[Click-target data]

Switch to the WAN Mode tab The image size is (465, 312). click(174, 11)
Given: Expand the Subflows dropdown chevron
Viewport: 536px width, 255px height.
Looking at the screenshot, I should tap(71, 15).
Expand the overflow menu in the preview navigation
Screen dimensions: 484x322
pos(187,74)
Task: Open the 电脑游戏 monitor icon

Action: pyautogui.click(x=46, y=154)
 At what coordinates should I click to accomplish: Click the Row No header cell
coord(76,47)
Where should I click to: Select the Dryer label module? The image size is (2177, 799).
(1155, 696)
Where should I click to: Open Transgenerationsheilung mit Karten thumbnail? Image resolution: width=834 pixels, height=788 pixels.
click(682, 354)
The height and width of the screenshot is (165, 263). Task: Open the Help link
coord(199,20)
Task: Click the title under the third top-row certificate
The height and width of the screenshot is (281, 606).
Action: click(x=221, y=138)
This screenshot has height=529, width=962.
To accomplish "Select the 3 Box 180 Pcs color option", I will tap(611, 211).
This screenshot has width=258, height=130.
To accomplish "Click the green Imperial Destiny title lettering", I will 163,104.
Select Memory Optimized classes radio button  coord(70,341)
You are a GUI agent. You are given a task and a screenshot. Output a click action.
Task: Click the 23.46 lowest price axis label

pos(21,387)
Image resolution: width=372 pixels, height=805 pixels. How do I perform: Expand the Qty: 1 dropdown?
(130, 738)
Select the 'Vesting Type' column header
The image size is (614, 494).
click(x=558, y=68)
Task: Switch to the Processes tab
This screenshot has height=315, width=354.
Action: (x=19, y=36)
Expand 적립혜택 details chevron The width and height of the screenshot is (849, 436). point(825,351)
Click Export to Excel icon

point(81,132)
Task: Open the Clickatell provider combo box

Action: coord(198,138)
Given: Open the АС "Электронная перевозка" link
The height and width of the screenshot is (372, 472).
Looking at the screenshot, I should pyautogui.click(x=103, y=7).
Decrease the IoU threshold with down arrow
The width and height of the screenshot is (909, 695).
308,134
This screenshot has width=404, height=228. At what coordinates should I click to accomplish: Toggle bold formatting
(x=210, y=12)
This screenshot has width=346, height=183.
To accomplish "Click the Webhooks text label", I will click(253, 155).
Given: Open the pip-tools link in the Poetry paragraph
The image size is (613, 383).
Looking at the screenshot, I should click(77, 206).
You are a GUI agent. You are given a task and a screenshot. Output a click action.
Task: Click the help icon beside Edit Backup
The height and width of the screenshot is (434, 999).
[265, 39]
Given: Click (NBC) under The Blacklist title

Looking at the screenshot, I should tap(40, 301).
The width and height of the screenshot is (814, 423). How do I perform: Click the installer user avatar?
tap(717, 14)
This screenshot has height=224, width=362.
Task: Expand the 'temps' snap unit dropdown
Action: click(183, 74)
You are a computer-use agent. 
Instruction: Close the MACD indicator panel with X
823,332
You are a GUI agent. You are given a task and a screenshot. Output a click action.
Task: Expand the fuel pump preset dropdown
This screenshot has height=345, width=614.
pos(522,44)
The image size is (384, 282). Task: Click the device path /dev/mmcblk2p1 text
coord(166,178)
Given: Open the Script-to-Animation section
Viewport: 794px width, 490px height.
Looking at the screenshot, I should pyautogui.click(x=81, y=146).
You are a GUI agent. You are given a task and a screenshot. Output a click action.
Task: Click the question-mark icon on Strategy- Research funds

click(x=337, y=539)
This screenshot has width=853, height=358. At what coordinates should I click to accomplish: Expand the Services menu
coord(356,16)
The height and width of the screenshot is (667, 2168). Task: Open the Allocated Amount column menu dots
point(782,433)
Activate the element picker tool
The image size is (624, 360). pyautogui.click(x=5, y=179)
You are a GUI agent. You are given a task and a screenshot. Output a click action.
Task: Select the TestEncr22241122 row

**THE TASK**
In the items above, find every line that contains the word "Select", matching case exactly, and copy each of those lines in full.

**WRITTEN REPLY**
Where should I click to: Select the Dryer label module? The image size is (2177, 799).
To accomplish "Select the 3 Box 180 Pcs color option", I will tap(611, 211).
Select Memory Optimized classes radio button  coord(70,341)
Select the 'Vesting Type' column header
Task: Select the TestEncr22241122 row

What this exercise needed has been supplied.